--- Set problem ---
Update the data below, changing every "orange" to "blue" and keeping everything else unchanged. Leave the pictures out of your answer.

——

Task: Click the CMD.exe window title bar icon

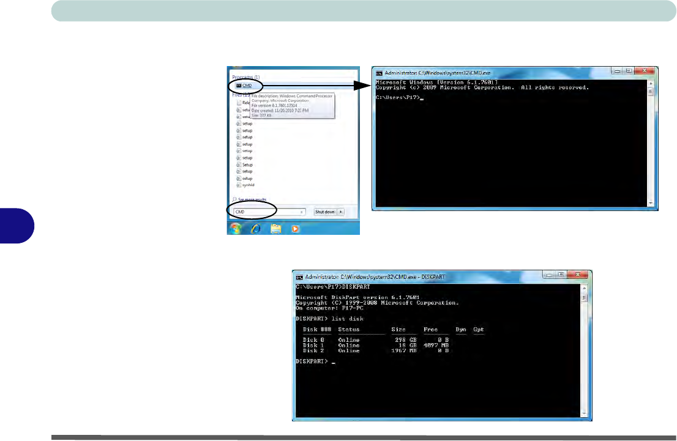Action: coord(379,72)
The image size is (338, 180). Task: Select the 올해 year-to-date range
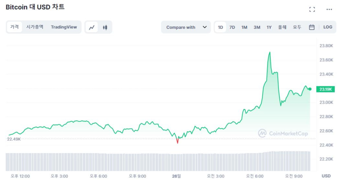pyautogui.click(x=282, y=27)
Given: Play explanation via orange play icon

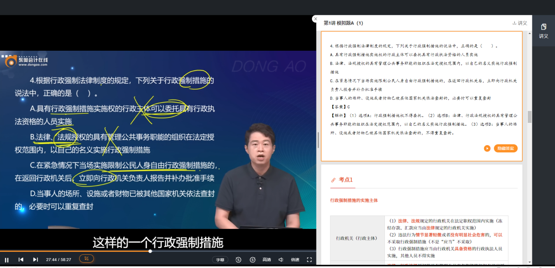Looking at the screenshot, I should pyautogui.click(x=487, y=148).
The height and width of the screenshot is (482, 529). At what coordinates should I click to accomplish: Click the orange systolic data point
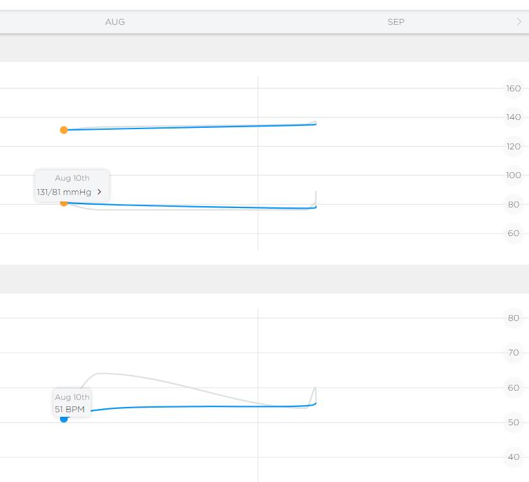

——

--- Answer below ---
Task: Click the CMD.exe window title bar icon

Action: coord(379,72)
The image size is (338, 180). Task: Select the 올해 year-to-date range
pyautogui.click(x=282, y=27)
Given: Play explanation via blue play icon

Looking at the screenshot, I should pyautogui.click(x=487, y=148).
The height and width of the screenshot is (482, 529). At what coordinates should I click to accomplish: Click the blue systolic data point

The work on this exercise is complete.